Exercise input:
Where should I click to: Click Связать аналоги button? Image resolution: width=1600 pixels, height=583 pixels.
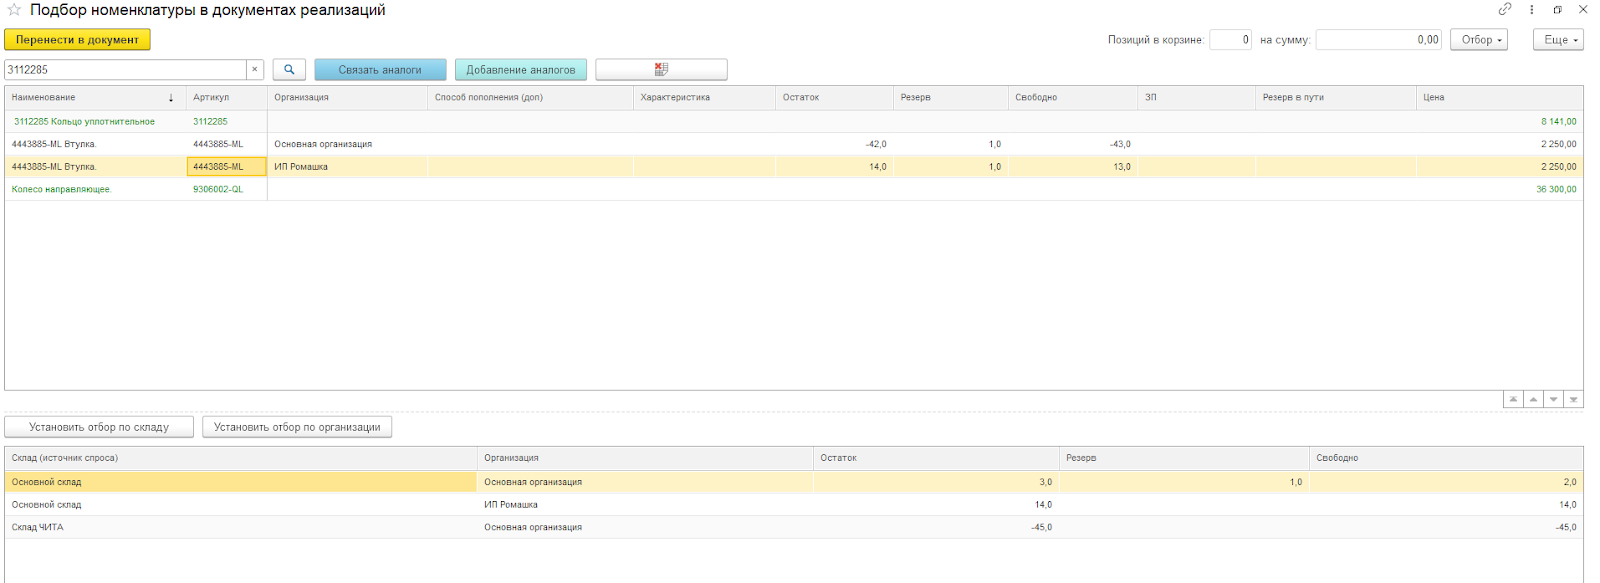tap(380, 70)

...

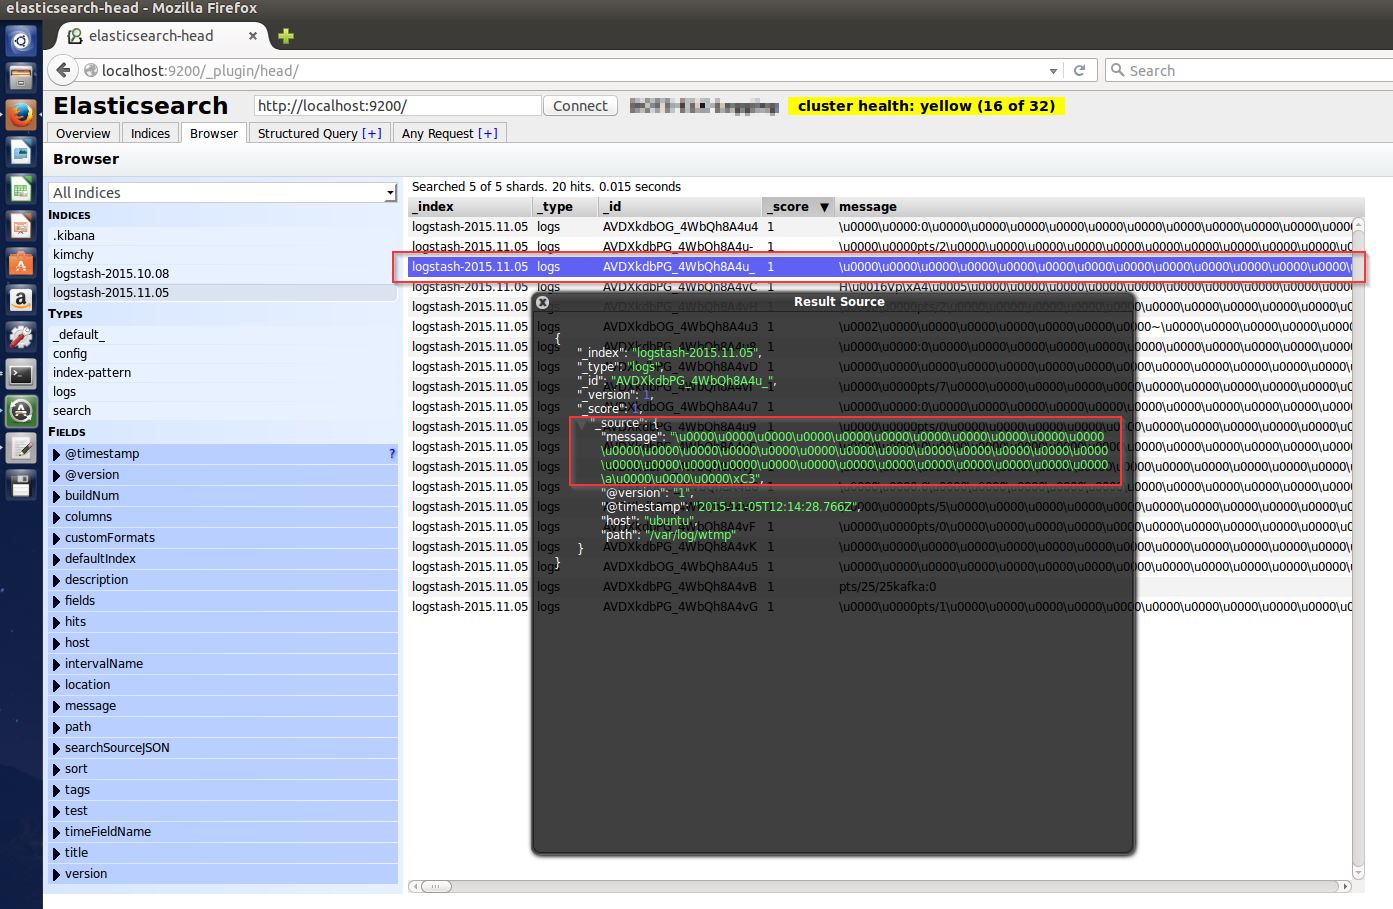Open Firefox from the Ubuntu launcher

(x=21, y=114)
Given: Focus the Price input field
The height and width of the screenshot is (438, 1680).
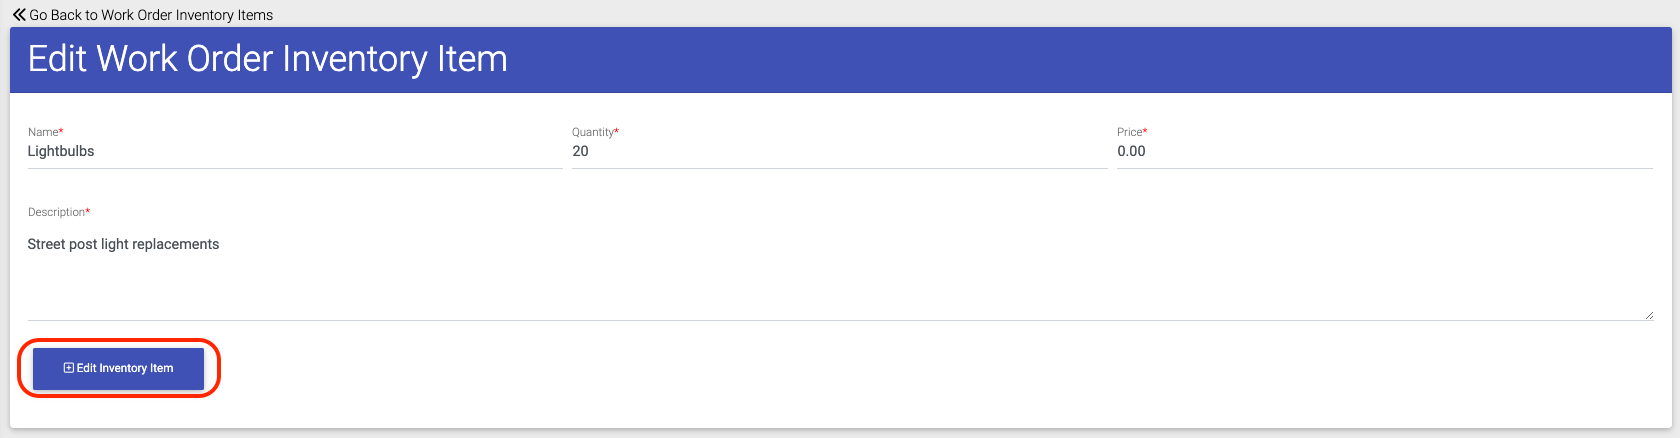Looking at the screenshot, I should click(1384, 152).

Aim:
Format the rows above as a JSON list of strings, one string per line and no blank lines. Begin at the line that contains "Open Firefox from the Ubuntu launcher" and stop after the line that contains "Looking at the", leaving out the pictures.

Final result:
[
  "Open Firefox from the Ubuntu launcher",
  "(x=21, y=114)",
  "Given: Focus the Price input field",
  "The height and width of the screenshot is (438, 1680).",
  "Looking at the screenshot, I should click(1384, 152)."
]